WSJ staff reminded about social media policies
Wall Street Journal executive editor Matt Murray sent out the following to the staff on Thursday morning:
As all of you know, The Journal has long given strong guidance regarding appropriate use of social media. Still, platforms like Twitter, LinkedIn and Facebook continue to present us with both opportunities and challenges.
At their best, social platforms can be great engagement tools that allow us to share our journalism, interact with readers and sources and even help with reporting. Our successful paywall strategy thrives partly because of the way stories are shared on social platforms. These are among the reasons we encourage engagement on social media.
But we need to be mindful that social platforms are publishing platforms, to be treated with the same standards and conduct as our own. As news employees of The Wall Street Journal and Dow Jones, we must represent the best values of our journalism. These include being fair, factual and impartial.

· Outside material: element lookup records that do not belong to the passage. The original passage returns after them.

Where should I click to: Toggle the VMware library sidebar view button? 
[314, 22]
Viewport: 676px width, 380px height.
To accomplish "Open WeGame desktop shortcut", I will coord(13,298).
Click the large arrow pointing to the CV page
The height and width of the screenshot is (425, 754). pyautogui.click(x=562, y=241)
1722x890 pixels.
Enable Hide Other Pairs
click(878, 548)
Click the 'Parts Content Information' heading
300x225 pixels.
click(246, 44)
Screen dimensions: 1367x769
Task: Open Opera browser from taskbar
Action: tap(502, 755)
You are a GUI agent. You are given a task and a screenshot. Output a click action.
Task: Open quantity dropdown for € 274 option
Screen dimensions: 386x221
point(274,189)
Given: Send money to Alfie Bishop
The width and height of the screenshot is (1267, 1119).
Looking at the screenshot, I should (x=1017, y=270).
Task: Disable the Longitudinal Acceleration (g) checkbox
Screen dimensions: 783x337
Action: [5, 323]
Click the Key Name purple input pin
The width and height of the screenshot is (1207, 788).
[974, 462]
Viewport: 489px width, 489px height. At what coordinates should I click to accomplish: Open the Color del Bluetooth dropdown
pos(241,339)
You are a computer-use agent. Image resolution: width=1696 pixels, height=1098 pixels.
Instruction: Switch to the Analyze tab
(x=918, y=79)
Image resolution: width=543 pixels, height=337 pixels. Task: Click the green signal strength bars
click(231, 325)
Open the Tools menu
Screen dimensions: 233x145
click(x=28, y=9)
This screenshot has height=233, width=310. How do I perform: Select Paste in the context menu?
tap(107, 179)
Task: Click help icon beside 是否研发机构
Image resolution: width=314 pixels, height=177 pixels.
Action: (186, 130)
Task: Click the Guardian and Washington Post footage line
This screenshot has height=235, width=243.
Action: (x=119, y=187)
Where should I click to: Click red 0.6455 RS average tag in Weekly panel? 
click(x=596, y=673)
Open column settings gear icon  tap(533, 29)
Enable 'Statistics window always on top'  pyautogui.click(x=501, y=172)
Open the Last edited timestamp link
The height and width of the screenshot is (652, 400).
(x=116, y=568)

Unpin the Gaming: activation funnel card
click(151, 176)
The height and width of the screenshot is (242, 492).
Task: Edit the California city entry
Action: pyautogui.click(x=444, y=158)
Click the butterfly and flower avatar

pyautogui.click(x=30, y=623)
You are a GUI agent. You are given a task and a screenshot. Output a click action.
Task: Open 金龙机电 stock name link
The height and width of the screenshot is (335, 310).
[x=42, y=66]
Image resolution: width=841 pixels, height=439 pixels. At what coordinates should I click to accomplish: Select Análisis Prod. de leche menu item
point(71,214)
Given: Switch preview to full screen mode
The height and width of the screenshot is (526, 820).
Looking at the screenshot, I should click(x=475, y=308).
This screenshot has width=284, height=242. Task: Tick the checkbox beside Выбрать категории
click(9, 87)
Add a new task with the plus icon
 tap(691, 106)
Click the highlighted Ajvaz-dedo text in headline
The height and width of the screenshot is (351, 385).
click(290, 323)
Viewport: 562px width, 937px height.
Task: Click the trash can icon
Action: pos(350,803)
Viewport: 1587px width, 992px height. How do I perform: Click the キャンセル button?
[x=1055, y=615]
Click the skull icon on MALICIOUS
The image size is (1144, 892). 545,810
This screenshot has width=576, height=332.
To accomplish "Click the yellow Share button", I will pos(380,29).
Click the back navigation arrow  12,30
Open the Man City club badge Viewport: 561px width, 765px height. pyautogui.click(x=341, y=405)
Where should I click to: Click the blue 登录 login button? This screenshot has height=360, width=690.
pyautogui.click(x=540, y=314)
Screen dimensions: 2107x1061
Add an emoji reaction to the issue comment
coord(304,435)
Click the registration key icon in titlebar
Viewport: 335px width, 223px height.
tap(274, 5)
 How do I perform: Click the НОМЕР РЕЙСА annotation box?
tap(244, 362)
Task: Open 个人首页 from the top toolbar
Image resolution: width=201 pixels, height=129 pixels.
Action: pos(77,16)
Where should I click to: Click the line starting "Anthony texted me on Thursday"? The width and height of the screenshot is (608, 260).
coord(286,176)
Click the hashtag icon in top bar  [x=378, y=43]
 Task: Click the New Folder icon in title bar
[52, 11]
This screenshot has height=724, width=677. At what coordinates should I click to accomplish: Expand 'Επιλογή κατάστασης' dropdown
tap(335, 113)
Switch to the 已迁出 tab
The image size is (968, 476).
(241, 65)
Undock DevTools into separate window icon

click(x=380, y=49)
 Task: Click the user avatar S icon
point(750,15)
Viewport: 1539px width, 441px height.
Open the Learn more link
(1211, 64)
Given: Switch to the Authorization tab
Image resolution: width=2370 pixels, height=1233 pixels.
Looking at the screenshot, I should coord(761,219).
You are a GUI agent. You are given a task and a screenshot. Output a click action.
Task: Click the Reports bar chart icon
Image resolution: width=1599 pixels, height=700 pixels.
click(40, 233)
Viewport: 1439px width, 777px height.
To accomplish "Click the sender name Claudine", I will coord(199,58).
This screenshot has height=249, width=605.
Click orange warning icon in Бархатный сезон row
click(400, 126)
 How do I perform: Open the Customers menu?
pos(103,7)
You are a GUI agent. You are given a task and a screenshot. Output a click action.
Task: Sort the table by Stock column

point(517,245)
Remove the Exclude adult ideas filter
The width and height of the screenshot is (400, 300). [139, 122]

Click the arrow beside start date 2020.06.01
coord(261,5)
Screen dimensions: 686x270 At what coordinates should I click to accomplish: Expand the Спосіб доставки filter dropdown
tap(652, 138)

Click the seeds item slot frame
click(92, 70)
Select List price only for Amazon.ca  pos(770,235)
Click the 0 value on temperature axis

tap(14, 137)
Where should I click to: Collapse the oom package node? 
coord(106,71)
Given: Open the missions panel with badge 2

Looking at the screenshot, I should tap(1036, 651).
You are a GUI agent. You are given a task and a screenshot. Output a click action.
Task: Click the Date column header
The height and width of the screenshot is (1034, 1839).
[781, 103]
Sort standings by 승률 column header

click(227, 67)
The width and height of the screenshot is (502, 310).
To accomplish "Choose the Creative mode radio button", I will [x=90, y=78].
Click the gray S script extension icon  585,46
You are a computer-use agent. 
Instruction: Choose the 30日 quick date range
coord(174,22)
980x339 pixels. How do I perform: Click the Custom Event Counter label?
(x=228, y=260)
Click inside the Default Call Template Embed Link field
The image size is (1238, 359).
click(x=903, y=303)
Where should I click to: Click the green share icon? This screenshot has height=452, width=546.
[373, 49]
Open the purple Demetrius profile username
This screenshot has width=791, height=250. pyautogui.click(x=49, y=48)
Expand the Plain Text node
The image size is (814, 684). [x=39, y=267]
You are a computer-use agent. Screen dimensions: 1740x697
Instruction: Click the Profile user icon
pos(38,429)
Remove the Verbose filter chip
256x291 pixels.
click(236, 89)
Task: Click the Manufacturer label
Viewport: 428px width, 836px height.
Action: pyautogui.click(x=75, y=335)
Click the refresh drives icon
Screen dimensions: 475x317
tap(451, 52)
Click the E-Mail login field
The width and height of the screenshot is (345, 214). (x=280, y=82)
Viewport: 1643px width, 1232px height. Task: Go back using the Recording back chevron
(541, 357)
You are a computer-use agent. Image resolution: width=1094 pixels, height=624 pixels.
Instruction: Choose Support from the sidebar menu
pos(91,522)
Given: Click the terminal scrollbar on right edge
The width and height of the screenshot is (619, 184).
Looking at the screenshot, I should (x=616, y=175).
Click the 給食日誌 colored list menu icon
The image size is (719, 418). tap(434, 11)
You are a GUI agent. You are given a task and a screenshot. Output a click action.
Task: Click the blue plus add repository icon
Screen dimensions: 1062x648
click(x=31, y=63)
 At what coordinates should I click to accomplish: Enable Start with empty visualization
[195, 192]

Most of us hit the right notes most of the time. But in expressing political views, other types of commentary and opinion, even attempts at humor that can fall flat without context, we too often present an image that falls far short of these important objectives, undermining our journalism and eroding the hard-won trust of our readers. As our long-standing Code of Conduct states, “All news personnel … should refrain from partisan political activity.” The code expressly includes a prohibition against “posting partisan comments on social networking sites.”
We stand for the power of informed and impartial news and analysis. Partisan political tweets or Facebook posts by news employees, even those not responsible for political coverage, can singly and collectively undermine that impartiality and the power of our journalism in the view of readers and the people, companies and institutions that are the subjects of our reporting.
Finding the right note isn’t always easy, but as always, a good rule of thumb is: If in doubt, don’t post it.
We’d also like to remind you to be judicious about how much time you devote to social platforms. While we encourage social engagement and sharing of our journalism, some staffers frankly are spending too much time tweeting and posting during the day.
We serve readers best when we focus our time and professional attention on making the best WSJ news products. Whatever your role in the newsroom, be it engineer, graphic artist, video producer or reporter, your talent and effort is what produces news in all its manifestations that informs and delights our readers. Excessive time spent on social media platforms works against this singular priority.
If you have any questions, broadly or about a specific tweet or post, or if you’d just like to discuss the issue further, feel free to reach out to one of us. It’s important that we get this right as a newsroom.